Located at: Cinnamon Life, 02 Glennie Street, Colombo 02, Sri Lanka
Visited on: 18th January, 2025
Indiya is beautiful. From the enchanting entrance to the subtly vibrant interior, the attention to detail is spectacular. The up-end restaurant is a spacious affair, including an open-kitchen area – tandoors and all – and an in-house bar as part of the layout. The cuisine is North Indian, as implied by the impressive décor, the employees’ attire (one cannot miss those bejewelled shoes!) and, of course, the elaborate menu. When I say elaborate, I don’t mean endless. Rather, the five-page menu suggests that much thought has been put into working around the different proteins, plants, carbs and spices to curate an ultimately satisfying gastronomic experience.

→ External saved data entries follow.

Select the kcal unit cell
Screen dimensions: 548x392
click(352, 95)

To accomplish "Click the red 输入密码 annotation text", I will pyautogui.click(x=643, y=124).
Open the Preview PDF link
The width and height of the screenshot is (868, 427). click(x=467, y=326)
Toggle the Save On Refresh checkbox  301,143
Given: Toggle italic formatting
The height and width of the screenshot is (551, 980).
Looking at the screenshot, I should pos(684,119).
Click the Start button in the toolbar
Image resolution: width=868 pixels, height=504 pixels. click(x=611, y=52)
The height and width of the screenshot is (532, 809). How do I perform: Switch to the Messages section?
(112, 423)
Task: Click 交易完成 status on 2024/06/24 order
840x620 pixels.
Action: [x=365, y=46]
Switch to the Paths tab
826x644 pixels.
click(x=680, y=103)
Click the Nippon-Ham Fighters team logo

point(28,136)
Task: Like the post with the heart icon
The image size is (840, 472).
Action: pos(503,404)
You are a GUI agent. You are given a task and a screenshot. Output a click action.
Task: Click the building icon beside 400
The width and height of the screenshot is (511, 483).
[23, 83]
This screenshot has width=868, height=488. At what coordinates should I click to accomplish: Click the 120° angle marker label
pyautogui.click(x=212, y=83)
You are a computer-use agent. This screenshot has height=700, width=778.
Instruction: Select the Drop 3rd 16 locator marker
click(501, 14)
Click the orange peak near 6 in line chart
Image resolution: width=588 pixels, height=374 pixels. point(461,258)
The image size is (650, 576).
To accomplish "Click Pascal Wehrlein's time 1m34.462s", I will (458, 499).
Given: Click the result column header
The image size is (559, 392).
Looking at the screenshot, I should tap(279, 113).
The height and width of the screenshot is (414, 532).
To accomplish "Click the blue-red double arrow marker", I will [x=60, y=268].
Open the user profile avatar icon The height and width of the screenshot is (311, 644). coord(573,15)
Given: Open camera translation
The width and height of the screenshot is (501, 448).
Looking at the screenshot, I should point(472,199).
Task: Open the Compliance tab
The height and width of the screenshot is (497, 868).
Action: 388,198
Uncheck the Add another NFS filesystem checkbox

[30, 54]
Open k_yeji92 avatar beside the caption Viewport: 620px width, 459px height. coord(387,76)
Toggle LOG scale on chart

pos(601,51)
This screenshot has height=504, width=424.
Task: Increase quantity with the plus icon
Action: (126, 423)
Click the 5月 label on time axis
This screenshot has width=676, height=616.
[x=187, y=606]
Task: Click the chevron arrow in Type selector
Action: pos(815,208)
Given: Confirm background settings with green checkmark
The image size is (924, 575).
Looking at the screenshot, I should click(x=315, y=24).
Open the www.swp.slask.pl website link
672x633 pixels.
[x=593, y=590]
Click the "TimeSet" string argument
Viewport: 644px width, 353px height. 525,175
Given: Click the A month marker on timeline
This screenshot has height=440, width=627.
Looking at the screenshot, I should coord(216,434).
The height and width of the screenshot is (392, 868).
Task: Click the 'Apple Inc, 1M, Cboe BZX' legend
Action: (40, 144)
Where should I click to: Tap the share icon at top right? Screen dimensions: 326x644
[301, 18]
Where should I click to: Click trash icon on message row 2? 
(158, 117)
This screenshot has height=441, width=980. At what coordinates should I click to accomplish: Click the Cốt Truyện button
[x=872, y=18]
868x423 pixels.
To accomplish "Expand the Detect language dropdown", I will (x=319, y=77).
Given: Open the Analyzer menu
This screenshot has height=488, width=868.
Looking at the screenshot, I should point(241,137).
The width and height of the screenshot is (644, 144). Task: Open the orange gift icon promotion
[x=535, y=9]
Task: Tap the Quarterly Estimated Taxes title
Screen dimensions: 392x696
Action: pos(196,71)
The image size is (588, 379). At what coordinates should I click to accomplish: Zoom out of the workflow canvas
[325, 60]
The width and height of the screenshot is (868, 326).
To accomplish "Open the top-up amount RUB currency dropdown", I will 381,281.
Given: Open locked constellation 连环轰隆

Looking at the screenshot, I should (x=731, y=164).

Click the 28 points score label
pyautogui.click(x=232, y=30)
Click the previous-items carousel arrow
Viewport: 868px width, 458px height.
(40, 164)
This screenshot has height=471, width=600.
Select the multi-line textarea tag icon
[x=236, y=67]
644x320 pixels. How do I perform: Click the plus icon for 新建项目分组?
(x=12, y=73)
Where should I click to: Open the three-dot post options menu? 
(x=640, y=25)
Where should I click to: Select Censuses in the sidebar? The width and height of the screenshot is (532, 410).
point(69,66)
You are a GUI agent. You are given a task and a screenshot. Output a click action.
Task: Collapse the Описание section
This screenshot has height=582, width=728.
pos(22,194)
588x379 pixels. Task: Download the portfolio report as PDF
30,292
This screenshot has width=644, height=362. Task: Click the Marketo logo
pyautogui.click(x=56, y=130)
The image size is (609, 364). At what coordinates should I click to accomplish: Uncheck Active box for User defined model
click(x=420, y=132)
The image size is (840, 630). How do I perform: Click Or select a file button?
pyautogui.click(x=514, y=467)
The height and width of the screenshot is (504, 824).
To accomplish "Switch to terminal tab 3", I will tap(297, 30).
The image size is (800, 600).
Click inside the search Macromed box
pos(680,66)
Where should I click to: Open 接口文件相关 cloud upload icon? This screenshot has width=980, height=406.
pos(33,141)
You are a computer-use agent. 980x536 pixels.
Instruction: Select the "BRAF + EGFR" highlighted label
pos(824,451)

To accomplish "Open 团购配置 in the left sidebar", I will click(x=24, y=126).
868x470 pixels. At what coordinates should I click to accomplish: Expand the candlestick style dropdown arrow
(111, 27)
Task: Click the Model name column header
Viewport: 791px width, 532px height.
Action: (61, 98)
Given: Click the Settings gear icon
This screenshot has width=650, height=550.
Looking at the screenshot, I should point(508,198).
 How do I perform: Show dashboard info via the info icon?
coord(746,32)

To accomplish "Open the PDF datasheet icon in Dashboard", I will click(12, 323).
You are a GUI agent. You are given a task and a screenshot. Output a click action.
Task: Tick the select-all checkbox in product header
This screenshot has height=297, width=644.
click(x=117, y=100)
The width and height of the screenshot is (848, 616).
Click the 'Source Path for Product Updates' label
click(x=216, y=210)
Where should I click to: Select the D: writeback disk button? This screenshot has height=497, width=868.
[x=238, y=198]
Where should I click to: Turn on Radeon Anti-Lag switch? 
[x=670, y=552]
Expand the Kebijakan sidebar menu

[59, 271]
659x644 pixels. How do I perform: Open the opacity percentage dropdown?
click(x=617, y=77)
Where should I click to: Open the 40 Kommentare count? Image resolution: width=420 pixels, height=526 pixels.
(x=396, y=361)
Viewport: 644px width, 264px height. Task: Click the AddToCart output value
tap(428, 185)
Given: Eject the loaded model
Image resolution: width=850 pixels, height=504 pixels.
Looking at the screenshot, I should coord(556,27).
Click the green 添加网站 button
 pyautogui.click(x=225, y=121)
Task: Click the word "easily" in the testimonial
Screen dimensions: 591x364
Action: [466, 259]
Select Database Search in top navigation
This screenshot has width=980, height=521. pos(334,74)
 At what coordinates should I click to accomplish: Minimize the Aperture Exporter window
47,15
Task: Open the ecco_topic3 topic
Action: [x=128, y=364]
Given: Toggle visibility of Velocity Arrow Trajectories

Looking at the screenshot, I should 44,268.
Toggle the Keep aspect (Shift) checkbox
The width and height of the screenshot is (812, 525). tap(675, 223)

The beverage list, though limited in signature cocktails and ‘zero proof iced teas’ (aka mocktails), was interesting, too. We loved Kashaya (LKR 2,800), a unique concoction of pomegranate, masala chai, soursop and lemongrass. There wasn’t one particular flavour that stood out, but you could definitely taste the masala element of the masala chai. There was also a sweet undertone to the drink which, although very apparent, wasn’t overpowering. It was more of a light botanical sweetness (hello, lemongrass), rather than a sticky sugary sweetness. Very refreshing. I’m told that Katu (LKR 3,500) was good, too. It came with a mix of Indiya spiced rum, dark rum, apricot, papaya, hot honey and tamarind.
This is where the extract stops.